DOCUMENT EXTRACT:
####

Tugendhat is criticising a proposal from another Conservative politician, Tobias Ellwood:
https://twitter.com/TomTugendhat/status/1532445501563469824
Tugendhat’s tweet is worth thinking about, for it is significant.
One obvious point is that his tweet confuses the Single Market with the Common Commercial Policy, that is the European Union’s common trade policy.
They are distinct things – and it is possible to be part of the Single Market and still have an independent trade policy (and thereby ‘new trade deals’) – as the example of Norway demonstrates.
Another point about Tugendhat’s tweet is that it frames shared standards and harmonised recognition scheme as “EU laws” in respect of which the “British people” will have “no say”.
From a commercial – as opposed to a political – perspective those seeking to trade with our European Union neighbours still have to comply with Single Market rules over which they have “no say”.
It is just that such exporters now have added layers of bureaucracy – non-tariff barriers – to deal with so as to show that they comply with Single Market rules.

####

EXTRACTED MATERIAL:
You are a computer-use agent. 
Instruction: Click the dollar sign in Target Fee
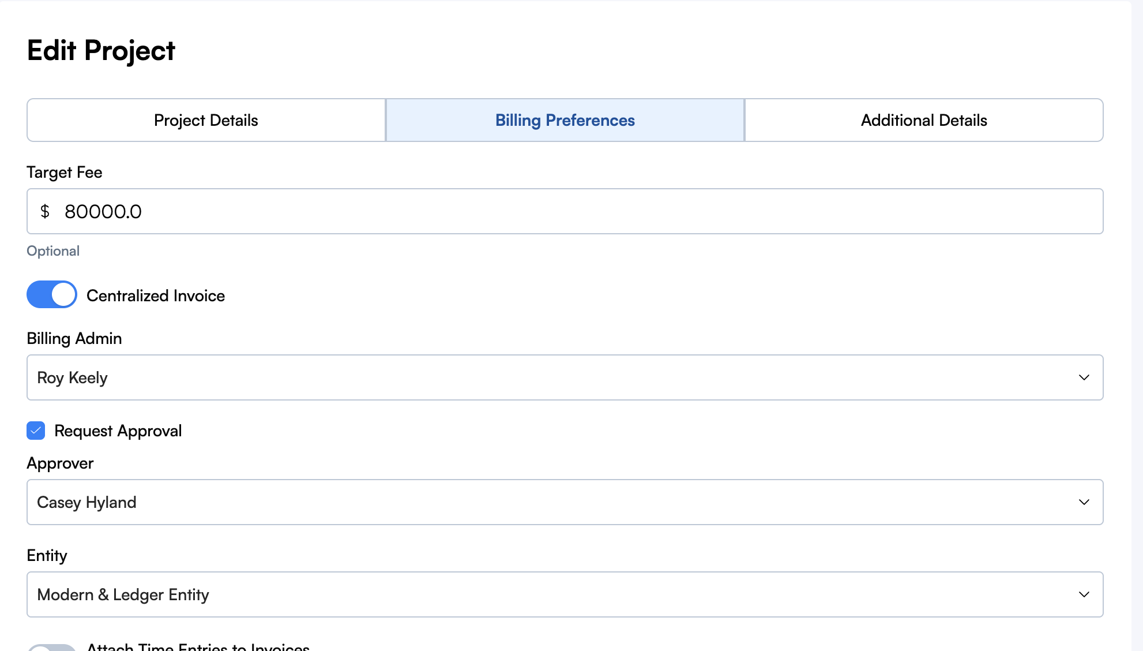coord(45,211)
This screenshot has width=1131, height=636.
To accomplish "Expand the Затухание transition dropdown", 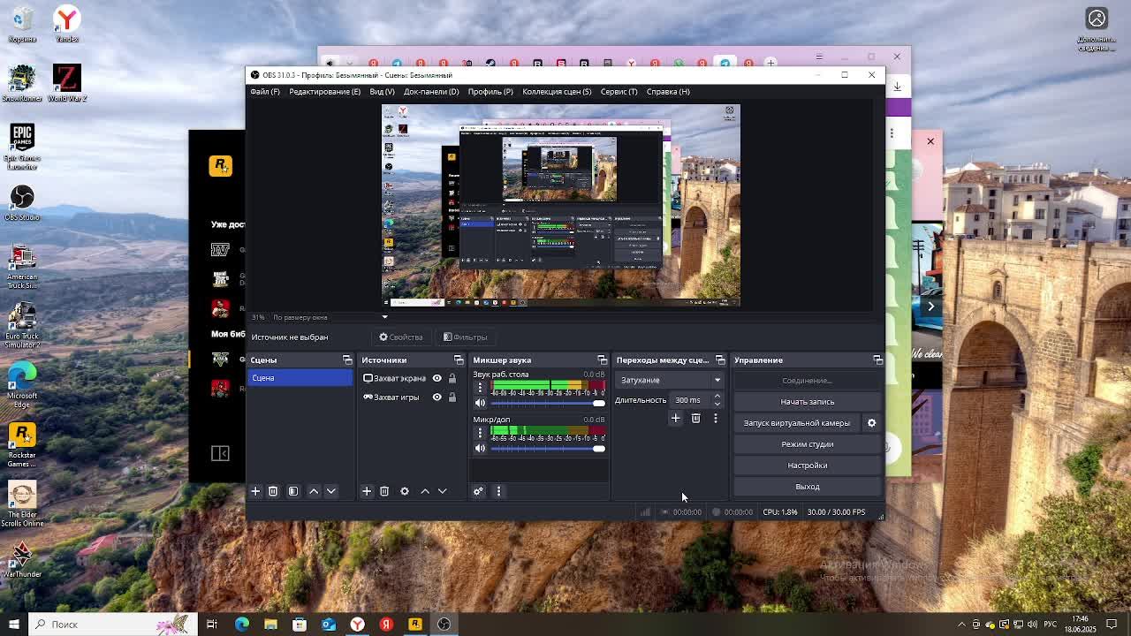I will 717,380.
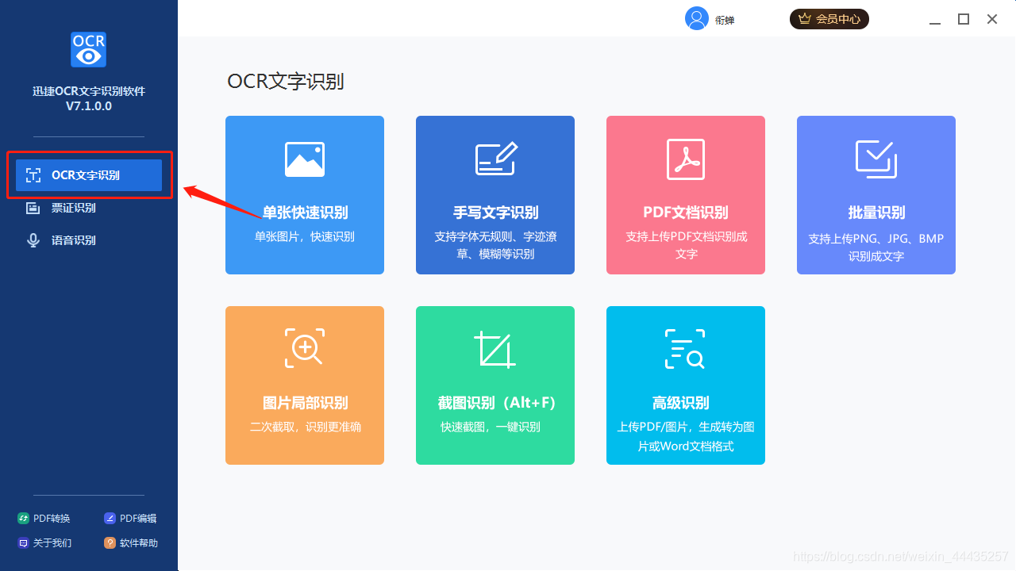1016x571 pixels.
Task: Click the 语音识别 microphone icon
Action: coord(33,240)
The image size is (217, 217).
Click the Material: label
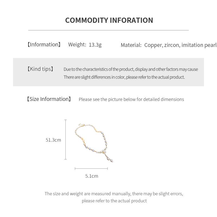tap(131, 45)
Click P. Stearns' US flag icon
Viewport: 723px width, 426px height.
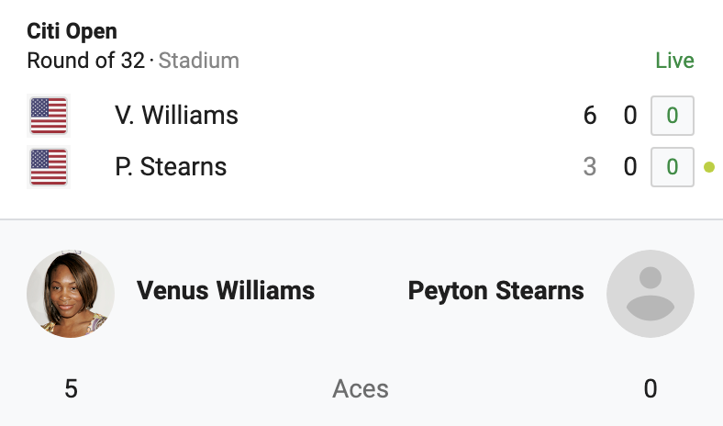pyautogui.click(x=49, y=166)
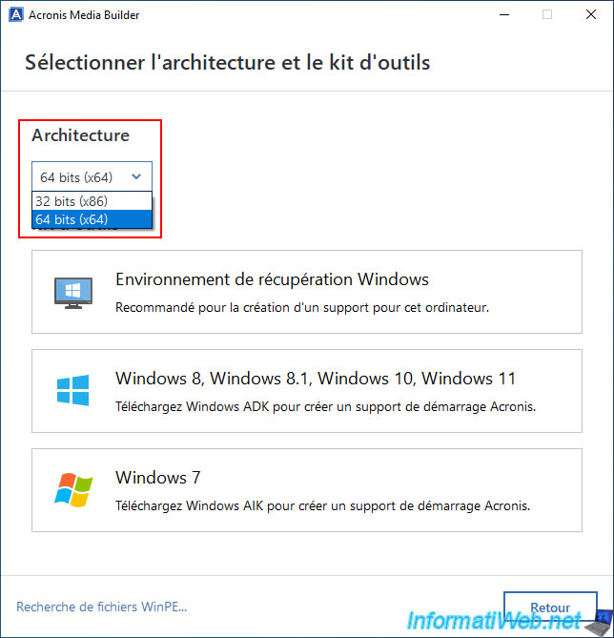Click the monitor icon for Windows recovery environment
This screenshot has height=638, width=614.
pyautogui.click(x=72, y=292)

####

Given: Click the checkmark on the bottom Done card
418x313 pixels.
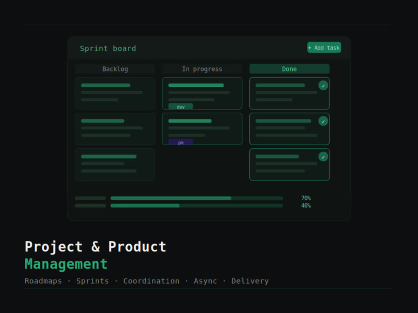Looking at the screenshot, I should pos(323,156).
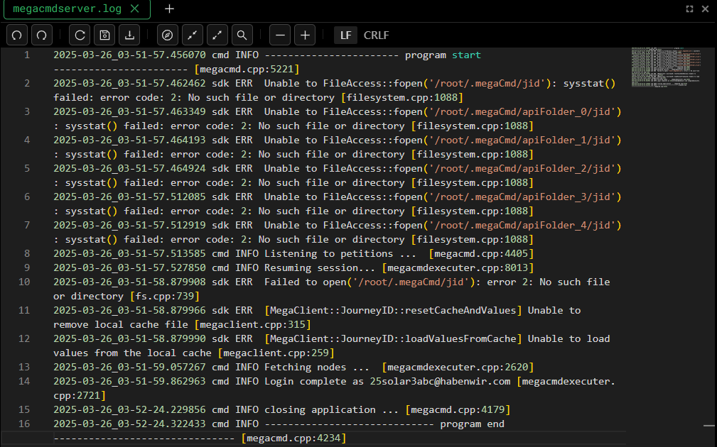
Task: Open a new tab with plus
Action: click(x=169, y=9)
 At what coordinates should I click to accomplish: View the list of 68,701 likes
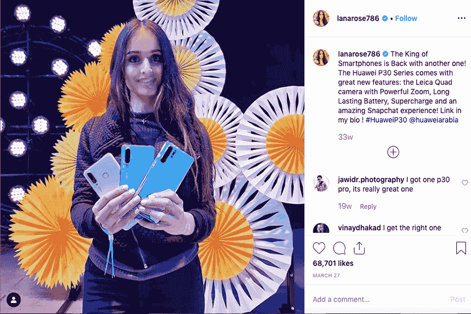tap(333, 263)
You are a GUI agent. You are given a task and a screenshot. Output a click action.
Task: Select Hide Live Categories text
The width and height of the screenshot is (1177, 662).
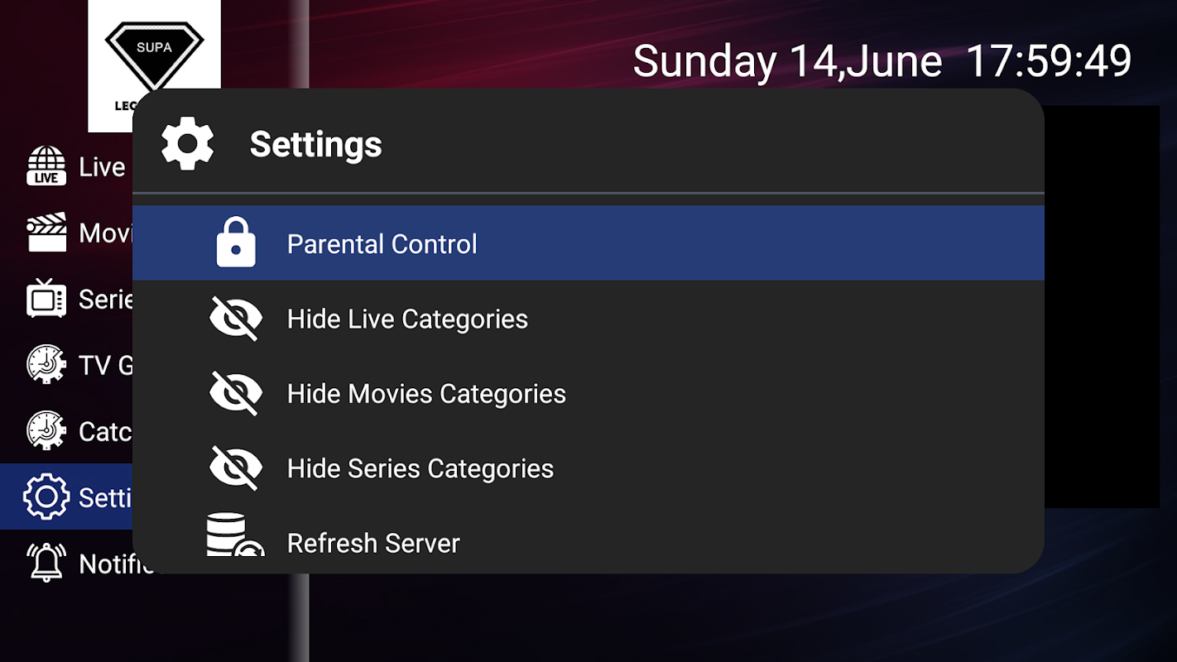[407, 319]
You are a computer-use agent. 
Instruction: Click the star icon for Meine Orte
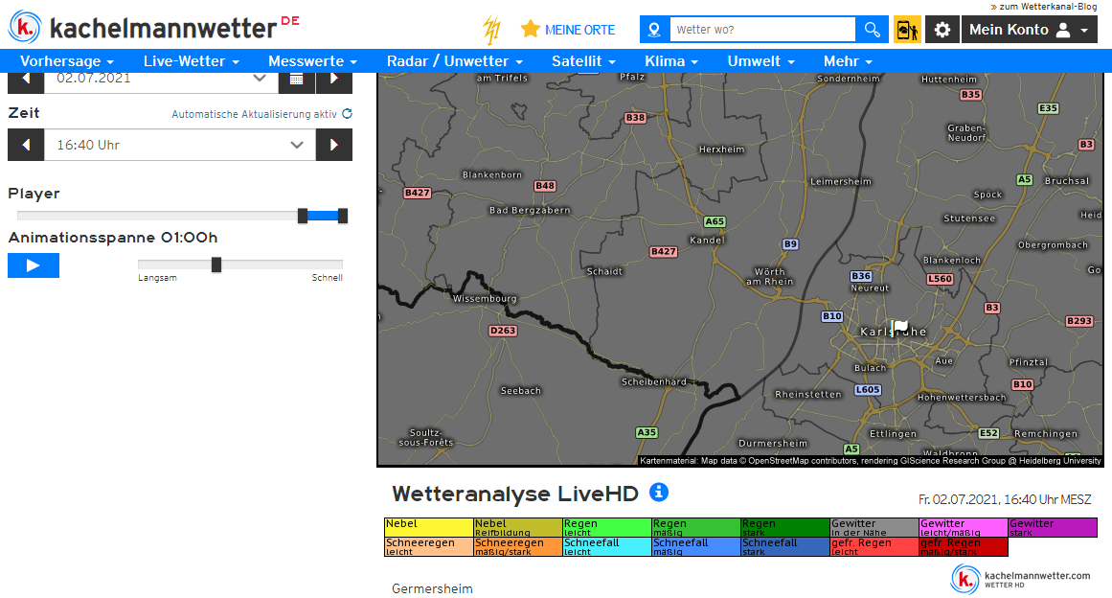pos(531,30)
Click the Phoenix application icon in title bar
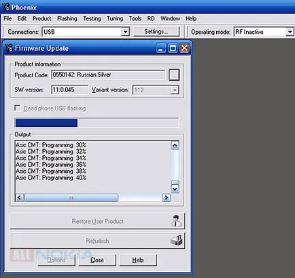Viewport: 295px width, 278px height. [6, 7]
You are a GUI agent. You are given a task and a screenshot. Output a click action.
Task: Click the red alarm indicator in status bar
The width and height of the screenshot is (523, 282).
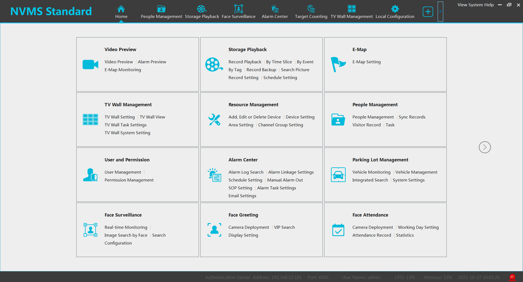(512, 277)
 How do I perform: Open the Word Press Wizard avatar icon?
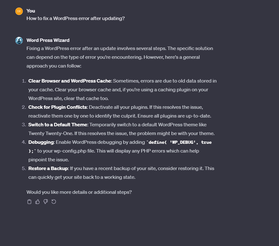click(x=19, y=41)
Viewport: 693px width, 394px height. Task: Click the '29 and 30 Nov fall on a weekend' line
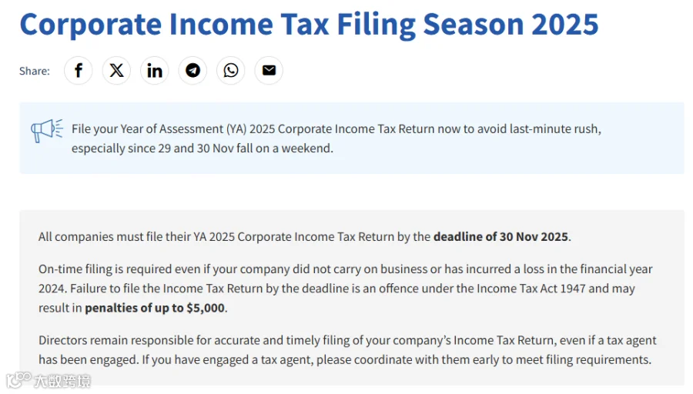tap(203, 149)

####

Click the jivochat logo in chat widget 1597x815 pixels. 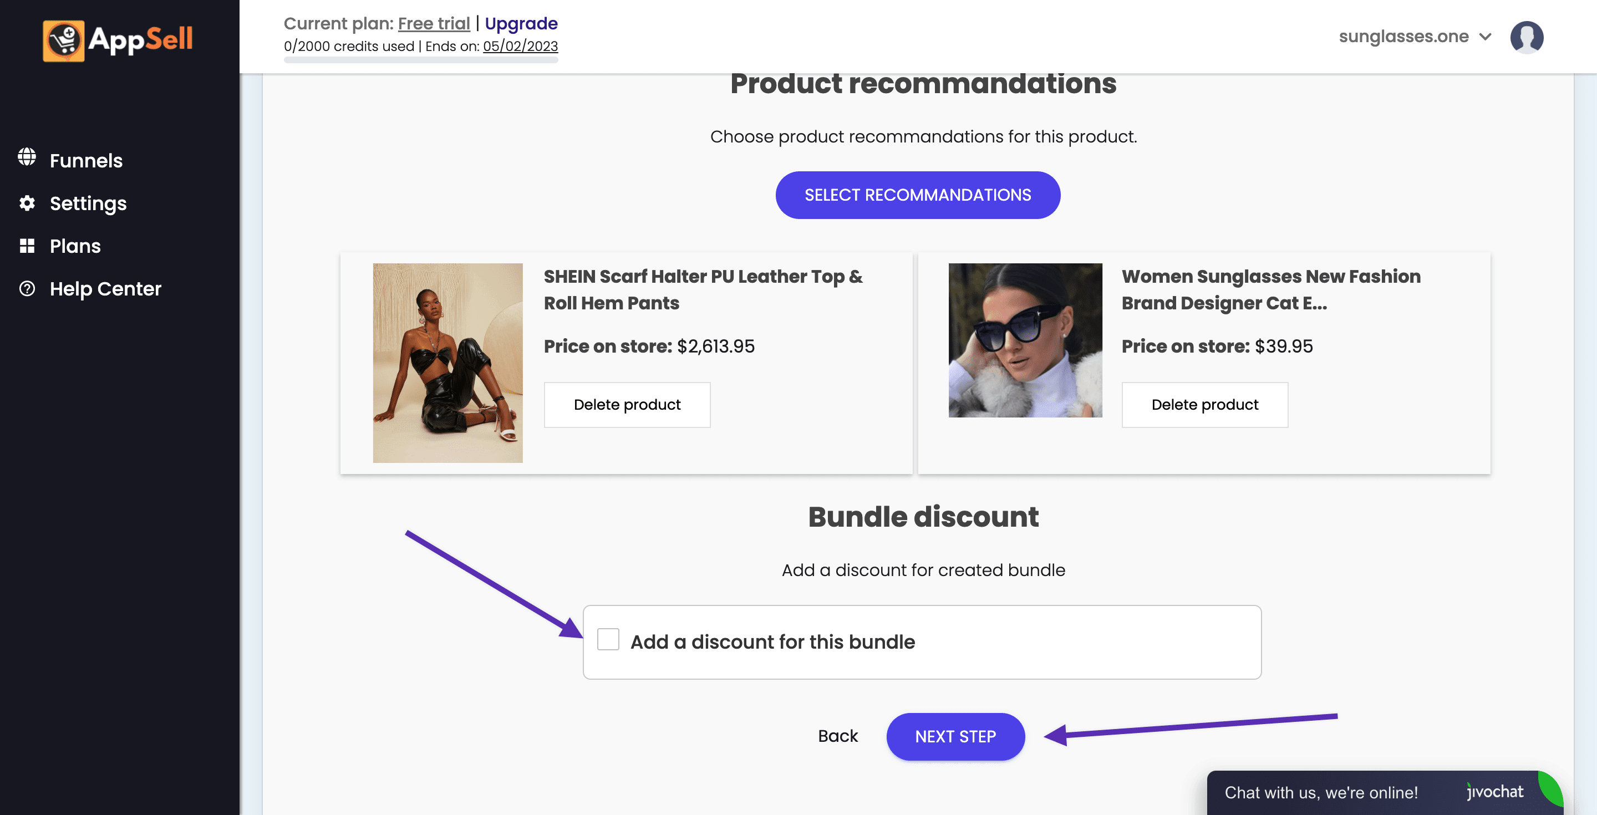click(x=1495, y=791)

####

WHAT TO WORK ON:
1 > In the passage on Tugendhat's tweet, which country shows that one can be in the Single Market and still have an independent trade policy?
2 > Please extract the section of the passage on Tugendhat's tweet starting at "Tugendhat is criticising" and ending at "it is significant.".
The listing has nothing to do with the passage on Tugendhat's tweet.

SOLUTIONS BY TASK:
1 > Norway

2 >
Tugendhat is criticising a proposal from another Conservative politician, Tobias Ellwood:
https://twitter.com/TomTugendhat/status/1532445501563469824
Tugendhat’s tweet is worth thinking about, for it is significant.